-- Records provided follows --

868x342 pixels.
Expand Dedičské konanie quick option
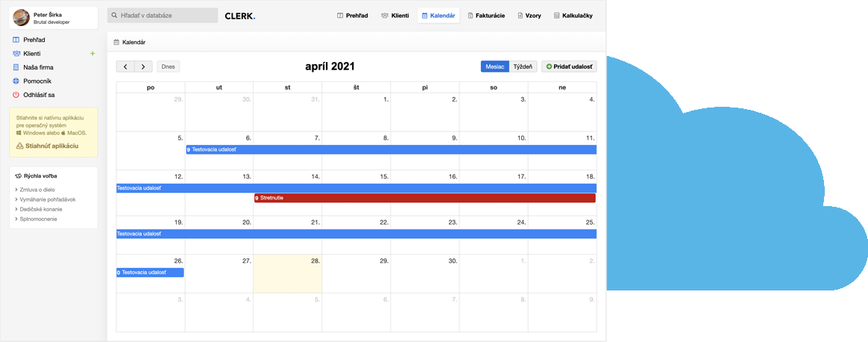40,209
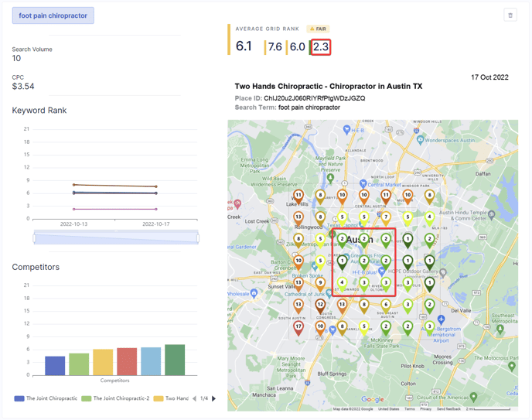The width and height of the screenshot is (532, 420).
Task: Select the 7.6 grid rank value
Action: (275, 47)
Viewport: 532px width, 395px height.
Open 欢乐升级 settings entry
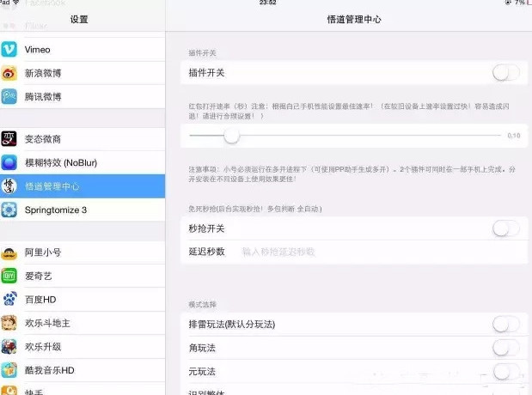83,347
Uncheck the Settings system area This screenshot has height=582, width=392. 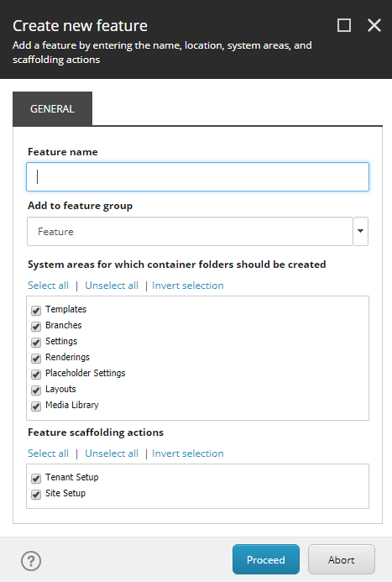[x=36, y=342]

-- Records provided concluded --
-- Records provided follows --

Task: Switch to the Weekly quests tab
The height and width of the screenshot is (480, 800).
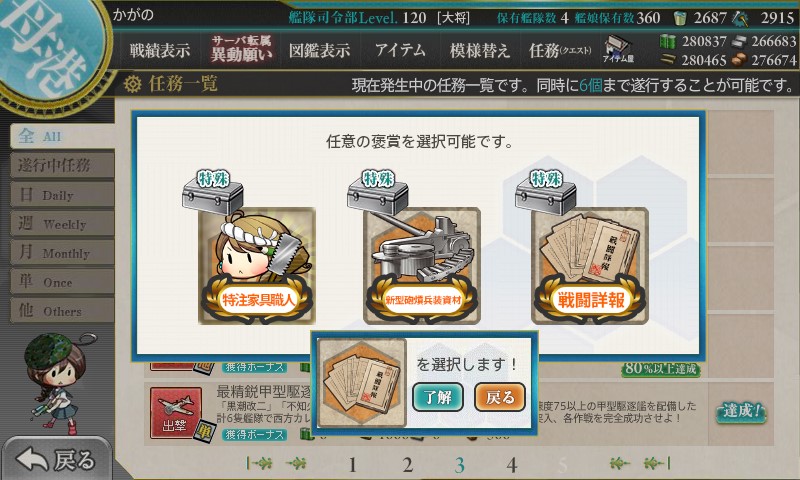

-- Records provided concluded --
-- Records provided follows --

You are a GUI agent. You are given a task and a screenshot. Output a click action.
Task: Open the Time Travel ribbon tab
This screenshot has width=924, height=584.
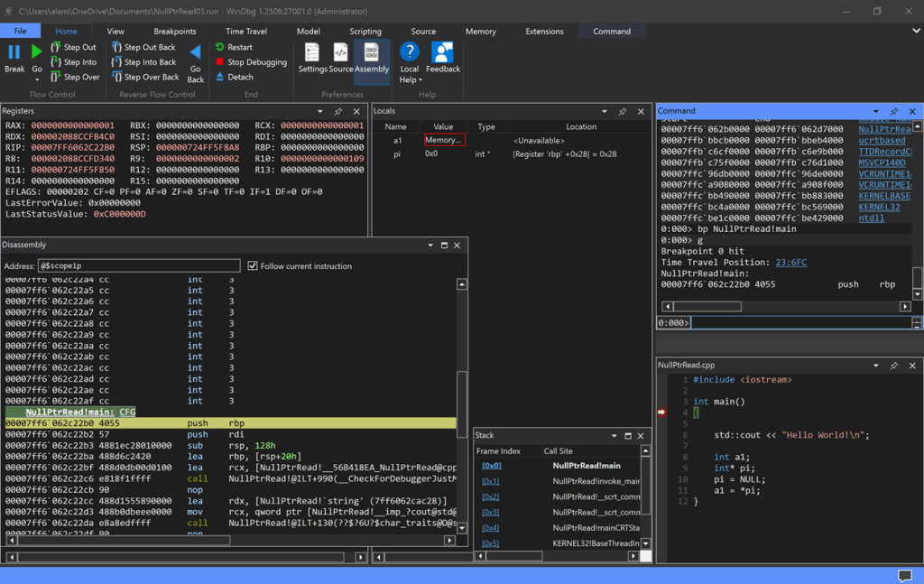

-- Records provided concluded --

What this task involves:
Among the lines above, repeat exactly those from the line with "Task: Open the Time Travel ribbon tab" to the line with "This screenshot has width=924, height=584.", counting both ends.

Problem solution:
Task: Open the Time Travel ribbon tab
This screenshot has width=924, height=584.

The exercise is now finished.